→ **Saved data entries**
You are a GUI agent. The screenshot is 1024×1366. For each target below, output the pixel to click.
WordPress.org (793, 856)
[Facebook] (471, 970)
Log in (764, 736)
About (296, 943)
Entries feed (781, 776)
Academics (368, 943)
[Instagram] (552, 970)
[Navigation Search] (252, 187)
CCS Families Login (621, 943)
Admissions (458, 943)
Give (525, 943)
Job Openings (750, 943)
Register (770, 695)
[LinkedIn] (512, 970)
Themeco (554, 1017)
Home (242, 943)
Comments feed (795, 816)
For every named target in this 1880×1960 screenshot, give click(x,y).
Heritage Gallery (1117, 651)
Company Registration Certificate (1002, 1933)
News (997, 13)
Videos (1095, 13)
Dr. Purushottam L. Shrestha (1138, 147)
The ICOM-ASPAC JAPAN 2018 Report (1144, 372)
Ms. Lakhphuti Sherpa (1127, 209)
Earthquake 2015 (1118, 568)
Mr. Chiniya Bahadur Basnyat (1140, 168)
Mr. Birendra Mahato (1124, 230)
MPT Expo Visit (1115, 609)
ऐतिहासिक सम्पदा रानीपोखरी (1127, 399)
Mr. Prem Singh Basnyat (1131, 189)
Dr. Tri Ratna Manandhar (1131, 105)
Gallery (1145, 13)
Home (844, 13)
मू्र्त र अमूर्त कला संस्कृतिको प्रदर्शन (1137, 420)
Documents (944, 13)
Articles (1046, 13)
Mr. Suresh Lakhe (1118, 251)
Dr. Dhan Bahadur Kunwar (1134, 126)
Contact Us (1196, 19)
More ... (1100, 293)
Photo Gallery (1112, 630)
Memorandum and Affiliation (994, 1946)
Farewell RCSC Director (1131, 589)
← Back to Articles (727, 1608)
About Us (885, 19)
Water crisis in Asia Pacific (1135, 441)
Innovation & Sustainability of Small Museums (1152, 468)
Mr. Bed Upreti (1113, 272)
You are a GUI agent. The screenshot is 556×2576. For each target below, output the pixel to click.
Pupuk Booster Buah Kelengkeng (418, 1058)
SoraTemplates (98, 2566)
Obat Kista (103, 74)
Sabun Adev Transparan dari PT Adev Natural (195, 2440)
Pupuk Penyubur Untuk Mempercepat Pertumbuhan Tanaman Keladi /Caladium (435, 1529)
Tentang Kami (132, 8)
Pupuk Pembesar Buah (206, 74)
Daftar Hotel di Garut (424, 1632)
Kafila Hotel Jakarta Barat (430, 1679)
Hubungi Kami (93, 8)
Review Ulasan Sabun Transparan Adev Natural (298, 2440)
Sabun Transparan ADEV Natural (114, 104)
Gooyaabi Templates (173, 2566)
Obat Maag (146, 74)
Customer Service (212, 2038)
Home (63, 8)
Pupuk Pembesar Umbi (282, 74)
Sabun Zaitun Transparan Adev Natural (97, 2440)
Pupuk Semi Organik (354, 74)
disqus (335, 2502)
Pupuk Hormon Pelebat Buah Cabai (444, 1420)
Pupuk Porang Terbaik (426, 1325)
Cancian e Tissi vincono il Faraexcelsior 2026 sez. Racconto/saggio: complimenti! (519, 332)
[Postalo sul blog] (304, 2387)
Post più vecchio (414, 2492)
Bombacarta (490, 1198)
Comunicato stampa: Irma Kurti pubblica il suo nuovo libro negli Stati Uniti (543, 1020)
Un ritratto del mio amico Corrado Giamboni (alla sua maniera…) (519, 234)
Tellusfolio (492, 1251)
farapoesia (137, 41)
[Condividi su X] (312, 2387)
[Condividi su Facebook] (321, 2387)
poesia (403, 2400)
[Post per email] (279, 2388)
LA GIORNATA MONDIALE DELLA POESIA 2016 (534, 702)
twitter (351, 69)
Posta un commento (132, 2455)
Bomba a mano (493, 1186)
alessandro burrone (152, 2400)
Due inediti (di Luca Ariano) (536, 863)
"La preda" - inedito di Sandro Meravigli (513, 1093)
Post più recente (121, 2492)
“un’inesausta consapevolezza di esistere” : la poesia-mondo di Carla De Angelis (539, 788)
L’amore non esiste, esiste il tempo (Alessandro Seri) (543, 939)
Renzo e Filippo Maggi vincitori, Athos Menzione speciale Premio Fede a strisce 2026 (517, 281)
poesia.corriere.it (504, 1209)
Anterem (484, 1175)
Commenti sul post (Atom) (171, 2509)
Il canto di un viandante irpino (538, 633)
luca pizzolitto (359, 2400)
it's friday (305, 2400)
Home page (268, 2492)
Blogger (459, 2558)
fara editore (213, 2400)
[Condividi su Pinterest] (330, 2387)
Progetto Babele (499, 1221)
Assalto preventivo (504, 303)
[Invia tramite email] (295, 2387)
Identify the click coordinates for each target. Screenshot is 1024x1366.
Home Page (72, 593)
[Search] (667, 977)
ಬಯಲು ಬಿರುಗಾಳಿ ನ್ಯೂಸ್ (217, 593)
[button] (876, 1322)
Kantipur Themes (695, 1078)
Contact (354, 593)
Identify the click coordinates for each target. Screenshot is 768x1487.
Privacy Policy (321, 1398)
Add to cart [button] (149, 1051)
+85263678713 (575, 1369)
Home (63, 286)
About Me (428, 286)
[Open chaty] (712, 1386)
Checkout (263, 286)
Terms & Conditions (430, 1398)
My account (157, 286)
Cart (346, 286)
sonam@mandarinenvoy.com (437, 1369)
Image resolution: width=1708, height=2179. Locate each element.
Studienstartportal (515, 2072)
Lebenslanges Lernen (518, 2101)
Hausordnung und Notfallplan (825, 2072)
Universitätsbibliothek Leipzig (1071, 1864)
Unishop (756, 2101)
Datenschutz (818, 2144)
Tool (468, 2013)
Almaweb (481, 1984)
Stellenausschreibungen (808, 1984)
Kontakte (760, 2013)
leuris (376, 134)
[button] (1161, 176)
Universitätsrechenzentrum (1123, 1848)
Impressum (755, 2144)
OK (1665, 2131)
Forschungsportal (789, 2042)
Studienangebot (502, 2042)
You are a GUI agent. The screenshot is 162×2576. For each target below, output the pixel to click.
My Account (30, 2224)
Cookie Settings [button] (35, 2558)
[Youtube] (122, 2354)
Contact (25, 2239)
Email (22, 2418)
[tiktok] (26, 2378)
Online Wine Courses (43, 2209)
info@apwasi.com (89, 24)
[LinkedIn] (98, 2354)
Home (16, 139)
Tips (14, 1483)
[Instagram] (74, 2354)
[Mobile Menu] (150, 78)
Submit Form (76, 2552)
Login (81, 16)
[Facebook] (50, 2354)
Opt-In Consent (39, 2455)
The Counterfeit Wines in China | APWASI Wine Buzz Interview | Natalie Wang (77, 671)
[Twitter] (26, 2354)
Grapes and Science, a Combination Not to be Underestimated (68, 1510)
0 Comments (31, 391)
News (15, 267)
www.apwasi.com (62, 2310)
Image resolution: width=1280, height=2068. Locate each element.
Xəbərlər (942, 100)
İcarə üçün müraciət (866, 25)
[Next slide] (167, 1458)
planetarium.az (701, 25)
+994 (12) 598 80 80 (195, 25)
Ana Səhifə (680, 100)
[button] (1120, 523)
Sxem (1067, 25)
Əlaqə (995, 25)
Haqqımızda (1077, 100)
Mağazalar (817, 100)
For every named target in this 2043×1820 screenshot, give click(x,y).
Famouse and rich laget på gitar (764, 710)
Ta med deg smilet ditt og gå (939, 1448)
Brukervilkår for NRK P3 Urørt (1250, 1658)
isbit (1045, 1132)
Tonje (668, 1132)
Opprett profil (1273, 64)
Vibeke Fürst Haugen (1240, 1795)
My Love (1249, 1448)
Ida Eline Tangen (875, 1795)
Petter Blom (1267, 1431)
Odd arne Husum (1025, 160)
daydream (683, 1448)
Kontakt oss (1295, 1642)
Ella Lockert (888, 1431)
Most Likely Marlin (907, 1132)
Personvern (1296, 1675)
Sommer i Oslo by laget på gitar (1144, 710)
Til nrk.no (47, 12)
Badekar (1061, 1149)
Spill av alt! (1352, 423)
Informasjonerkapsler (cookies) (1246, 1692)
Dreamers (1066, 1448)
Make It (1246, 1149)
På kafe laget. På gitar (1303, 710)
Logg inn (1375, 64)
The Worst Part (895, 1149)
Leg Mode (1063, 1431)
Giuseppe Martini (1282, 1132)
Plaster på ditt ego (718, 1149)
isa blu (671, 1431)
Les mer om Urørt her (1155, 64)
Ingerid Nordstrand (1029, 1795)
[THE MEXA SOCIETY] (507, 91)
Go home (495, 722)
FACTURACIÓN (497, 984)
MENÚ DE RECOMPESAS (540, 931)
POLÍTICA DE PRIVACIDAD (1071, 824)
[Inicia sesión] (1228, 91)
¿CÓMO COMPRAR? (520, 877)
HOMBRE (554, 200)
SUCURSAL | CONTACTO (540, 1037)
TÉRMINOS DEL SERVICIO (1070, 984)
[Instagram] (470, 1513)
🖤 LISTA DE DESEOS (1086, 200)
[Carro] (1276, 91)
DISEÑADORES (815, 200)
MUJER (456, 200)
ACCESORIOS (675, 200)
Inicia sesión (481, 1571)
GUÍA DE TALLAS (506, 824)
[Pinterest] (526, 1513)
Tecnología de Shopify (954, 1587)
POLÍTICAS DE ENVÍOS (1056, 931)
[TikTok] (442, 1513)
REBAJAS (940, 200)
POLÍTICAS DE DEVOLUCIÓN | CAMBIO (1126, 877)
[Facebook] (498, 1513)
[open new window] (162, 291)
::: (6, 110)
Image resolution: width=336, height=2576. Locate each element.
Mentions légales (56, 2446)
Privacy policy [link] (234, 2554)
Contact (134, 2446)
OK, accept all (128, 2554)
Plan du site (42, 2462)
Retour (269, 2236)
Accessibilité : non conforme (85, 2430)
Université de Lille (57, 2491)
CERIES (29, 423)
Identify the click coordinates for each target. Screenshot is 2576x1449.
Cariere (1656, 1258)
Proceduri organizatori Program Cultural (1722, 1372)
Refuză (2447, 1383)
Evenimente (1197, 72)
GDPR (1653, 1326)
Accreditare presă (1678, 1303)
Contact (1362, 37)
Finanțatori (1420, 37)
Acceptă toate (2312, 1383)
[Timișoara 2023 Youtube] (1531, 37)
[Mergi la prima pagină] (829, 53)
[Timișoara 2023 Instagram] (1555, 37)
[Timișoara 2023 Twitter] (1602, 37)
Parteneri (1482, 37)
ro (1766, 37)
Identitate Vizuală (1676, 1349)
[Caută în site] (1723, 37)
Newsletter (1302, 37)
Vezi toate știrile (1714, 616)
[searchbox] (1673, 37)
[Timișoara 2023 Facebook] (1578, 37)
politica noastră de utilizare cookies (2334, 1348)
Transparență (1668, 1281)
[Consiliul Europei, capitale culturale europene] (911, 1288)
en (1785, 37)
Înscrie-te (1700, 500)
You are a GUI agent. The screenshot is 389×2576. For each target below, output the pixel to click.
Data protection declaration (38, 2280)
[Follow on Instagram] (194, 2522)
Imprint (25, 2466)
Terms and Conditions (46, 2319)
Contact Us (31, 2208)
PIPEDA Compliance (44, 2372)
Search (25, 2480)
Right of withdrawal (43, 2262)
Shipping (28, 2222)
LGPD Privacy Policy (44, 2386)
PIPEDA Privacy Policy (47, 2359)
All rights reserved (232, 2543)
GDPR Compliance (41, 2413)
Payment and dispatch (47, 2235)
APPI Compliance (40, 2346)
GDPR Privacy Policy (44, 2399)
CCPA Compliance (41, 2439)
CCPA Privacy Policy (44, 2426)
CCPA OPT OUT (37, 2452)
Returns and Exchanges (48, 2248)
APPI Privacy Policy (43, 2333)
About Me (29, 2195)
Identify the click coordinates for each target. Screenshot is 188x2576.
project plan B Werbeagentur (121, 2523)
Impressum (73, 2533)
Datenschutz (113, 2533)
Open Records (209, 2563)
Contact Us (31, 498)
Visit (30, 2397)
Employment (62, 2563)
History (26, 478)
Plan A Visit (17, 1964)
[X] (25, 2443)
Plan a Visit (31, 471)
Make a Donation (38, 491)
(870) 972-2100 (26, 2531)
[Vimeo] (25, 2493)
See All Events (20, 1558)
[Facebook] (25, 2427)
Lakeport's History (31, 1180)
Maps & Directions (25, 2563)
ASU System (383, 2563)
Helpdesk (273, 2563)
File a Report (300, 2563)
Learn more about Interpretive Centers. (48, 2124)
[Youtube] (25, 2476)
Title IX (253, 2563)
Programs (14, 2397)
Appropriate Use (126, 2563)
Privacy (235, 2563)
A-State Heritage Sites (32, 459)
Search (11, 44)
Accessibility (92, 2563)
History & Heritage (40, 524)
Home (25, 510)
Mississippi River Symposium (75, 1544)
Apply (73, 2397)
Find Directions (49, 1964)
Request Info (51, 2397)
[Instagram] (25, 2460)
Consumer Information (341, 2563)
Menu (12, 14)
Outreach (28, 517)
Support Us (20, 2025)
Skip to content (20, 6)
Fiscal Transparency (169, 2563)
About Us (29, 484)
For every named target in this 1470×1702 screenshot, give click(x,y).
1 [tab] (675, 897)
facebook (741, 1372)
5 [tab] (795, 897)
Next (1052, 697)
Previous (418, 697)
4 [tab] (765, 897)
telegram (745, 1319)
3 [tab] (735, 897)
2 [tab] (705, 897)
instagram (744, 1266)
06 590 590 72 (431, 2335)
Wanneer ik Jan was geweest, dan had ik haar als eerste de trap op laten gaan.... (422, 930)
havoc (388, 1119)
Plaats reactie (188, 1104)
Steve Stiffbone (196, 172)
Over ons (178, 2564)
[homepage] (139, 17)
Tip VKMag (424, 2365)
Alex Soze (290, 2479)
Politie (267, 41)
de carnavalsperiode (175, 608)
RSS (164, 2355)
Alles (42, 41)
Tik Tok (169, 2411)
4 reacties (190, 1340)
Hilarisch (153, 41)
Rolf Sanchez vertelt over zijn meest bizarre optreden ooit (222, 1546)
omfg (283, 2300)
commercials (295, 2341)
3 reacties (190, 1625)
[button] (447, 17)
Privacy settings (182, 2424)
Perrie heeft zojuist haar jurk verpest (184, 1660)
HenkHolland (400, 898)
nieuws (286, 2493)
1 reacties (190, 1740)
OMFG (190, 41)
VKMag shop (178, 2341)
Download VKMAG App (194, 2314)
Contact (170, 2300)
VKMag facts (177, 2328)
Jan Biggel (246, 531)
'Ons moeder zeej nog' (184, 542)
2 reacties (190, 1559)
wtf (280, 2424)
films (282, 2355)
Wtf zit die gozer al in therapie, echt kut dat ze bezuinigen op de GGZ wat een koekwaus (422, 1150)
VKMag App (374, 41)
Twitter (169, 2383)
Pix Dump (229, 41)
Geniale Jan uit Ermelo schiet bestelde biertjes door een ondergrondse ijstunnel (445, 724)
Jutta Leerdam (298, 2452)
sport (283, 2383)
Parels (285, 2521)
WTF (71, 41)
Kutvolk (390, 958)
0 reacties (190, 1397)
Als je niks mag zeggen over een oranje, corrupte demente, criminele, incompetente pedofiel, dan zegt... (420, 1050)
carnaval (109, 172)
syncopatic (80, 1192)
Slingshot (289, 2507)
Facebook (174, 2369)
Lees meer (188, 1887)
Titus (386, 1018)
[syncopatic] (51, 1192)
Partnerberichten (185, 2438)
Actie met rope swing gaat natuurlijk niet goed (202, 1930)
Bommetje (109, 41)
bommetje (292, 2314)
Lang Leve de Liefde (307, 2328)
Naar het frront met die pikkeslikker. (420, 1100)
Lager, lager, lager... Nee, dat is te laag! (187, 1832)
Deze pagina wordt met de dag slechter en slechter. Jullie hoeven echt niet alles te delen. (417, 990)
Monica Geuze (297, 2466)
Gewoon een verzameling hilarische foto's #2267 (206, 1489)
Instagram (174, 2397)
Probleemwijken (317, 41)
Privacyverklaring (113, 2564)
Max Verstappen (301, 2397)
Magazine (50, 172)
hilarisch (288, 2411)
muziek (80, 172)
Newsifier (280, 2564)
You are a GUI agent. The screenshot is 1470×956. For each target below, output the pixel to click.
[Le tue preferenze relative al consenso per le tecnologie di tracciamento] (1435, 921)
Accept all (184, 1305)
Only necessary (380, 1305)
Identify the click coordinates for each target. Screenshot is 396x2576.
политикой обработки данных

→ **Exercise prompt**
Take the records above and return, word for word, only the lines that fall from the line with "[Instagram] (552, 970)" to the line with "Mr. Prem Singh Basnyat (1131, 189)", both of them included.

→ **Worked solution**
[Instagram] (552, 970)
[Navigation Search] (252, 187)
CCS Families Login (621, 943)
Admissions (458, 943)
Give (525, 943)
Job Openings (750, 943)
Register (770, 695)
[LinkedIn] (512, 970)
Themeco (554, 1017)
Home (242, 943)
Comments feed (795, 816)
For every named target in this 1880×1960 screenshot, give click(x,y).
Heritage Gallery (1117, 651)
Company Registration Certificate (1002, 1933)
News (997, 13)
Videos (1095, 13)
Dr. Purushottam L. Shrestha (1138, 147)
The ICOM-ASPAC JAPAN 2018 Report (1144, 372)
Ms. Lakhphuti Sherpa (1127, 209)
Earthquake 2015 (1118, 568)
Mr. Chiniya Bahadur Basnyat (1140, 168)
Mr. Birendra Mahato (1124, 230)
MPT Expo Visit (1115, 609)
ऐतिहासिक सम्पदा रानीपोखरी (1127, 399)
Mr. Prem Singh Basnyat (1131, 189)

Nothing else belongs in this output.